-- WORK INSTRUCTIONS --
Starting at the line that contains "Task: Open the Squad - Verde team link" and ending at the line that contains "Viewport: 574px width, 366px height.", the lines below are to be given again exactly, with nothing added.
Start of RECORD EXCERPTS
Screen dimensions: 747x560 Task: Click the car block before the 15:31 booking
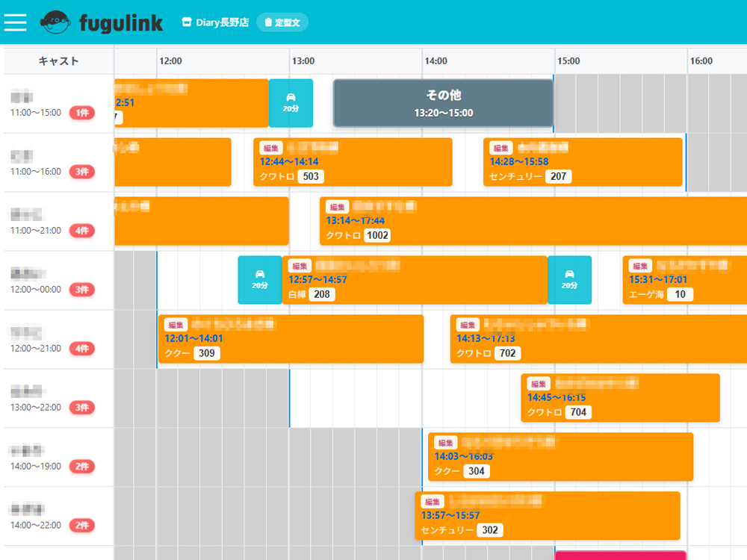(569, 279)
End of RECORD EXCERPTS
Start of RECORD EXCERPTS
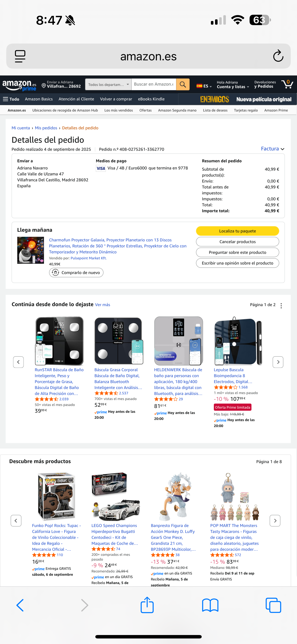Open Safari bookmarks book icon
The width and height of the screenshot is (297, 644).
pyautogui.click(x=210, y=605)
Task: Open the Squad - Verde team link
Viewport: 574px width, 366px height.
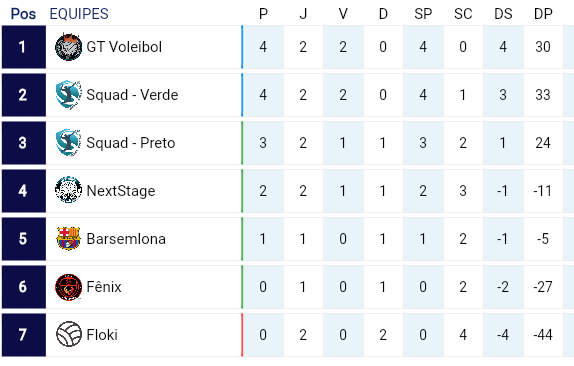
End of RECORD EXCERPTS
-- THE COMPLETED TASK --
Task: Open the Squad - Verde team link
Viewport: 574px width, 366px height.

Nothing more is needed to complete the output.